Agentic commerce was the buzzword everyone carried into 2026: AI agents that shop, compare, and check out for you. OpenAI planted the flag with Instant Checkout— buy inside ChatGPT from Walmart, Shopify merchants, and Etsy sellers without leaving the chat. Walmart put roughly 200,000 products into it last November. Then the numbers came in. Conversion ran about three times lower than when shoppers clicked through to Walmart.com, partly because the flow forced single-item purchases, every recommendation its own order and its own box, and OpenAI hadn't even built sales-tax collection yet.
So Walmart pulled OpenAI's checkout and put its own agent, Sparky, inside both ChatGPT and Google's Gemini instead, as a plugin where the platforms never touch the transaction. Conversion climbed back to roughly 70% of Walmart.com's rate, more than double what the platform-owned checkout managed. Walmart keeps the data, the identity, and the sale, and still shows up wherever the shopper's agent lives.

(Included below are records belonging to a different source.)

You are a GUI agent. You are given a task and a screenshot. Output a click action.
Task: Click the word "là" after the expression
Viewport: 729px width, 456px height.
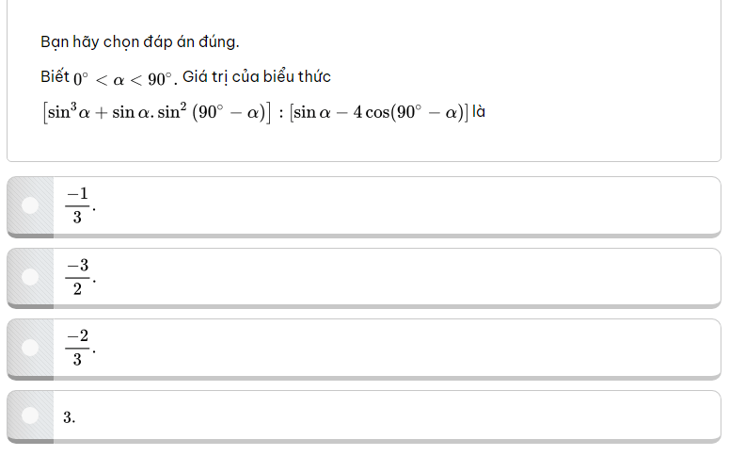tap(478, 113)
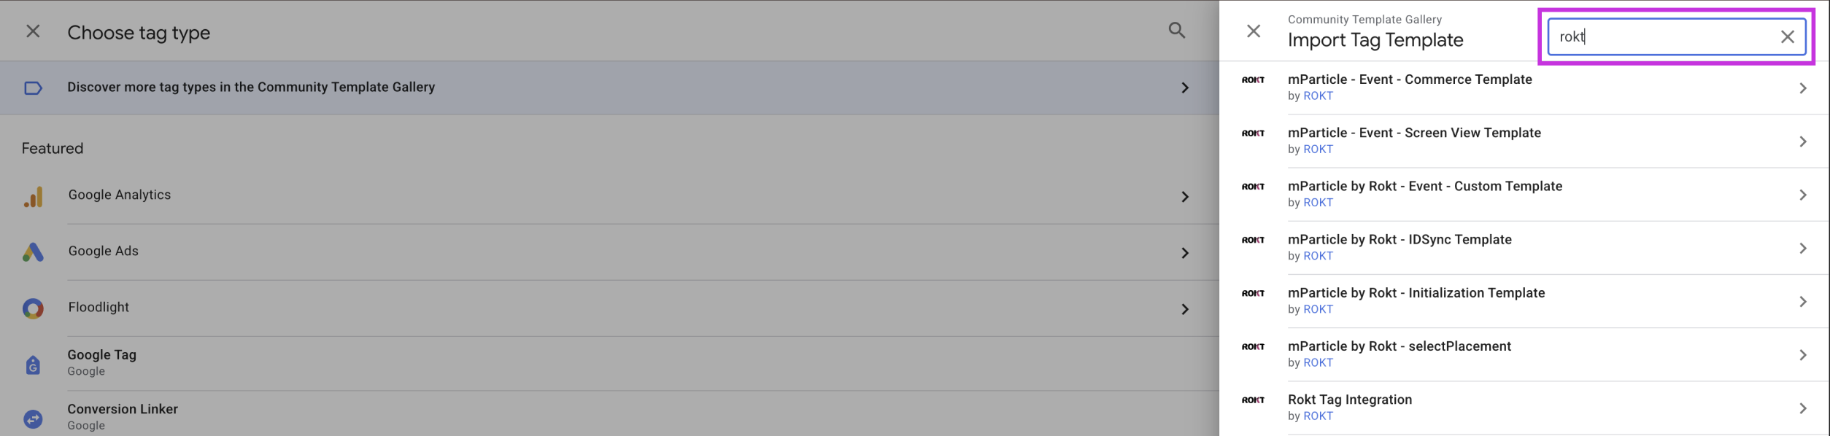Open Discover more tag types banner
Viewport: 1830px width, 436px height.
[x=609, y=87]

Three postures, and only one most brands can copy
There are now three ways to play this. Amazon runs a walled garden: its own agent, its own app, its own data. The AI platforms want the opposite, to own the checkout and the customer relationship across every merchant that plugs in. Walmart split the difference, borrowing the platforms' distribution without handing over the customer. Amazon's posture takes scale most retailers don't have. The platforms' posture turns you into a commodity SKU in someone else's funnel. Walmart's is the one a brand can actually imitate: present everywhere the agents are, without giving up the data and the customer that make it a relationship.
That's the question every retailer now faces. When an agent stands between you and the shopper, who owns the customer? Rent that to the platform and you're one interchangeable option the agent ranks. Wall it off and you forfeit the reach. The move is to take the reach and keep the relationship.
If you sell
Whatever you sell into this — retail media, commerce tooling, the brand's own roadmap — the pitch that lands answers the new question directly: after the agent, who holds the customer and the data? “We connect you to the AI apps” is the floor, not the differentiator. Be inside the AI apps, but keep the customer data, the identity, and the checkout on the brand's side, and in the pitch, say plainly where that data lives, because that's the question buyers will actually press on.
If you buy
For the marketer, discovery is moving from the human's eyeballs to the agent's recommendation. Your retail-media dollars increasingly buy influence over what the agent surfaces and ranks, not just impressions a person scrolls past. Plan for two things. Getting recommended by the agent is the new shelf placement, and it rewards clean product data, reviews, and the sources the models trust, the same dynamic as showing up in an AI answer. And concentration risk: if most shoppers route through a couple of agent platforms, those platforms become the gatekeeper, with the pricing power and rule-making that follows. Anyone who built a demand engine on a platform they didn't control knows how that story tends to go.
The line worth holding
Walmart can dictate terms because it has the scale to be its own destination and the leverage to make OpenAI and Google take Sparky on Walmart's terms. Most brands have neither. So the move for everyone smaller is to decide now what you will never rent — customer identity, first-party data, the direct line to the buyer — and treat platform distribution as borrowed reach, not a home. The agents are coming to stand between you and your customer. Walmart just showed you can let them in without giving them the house.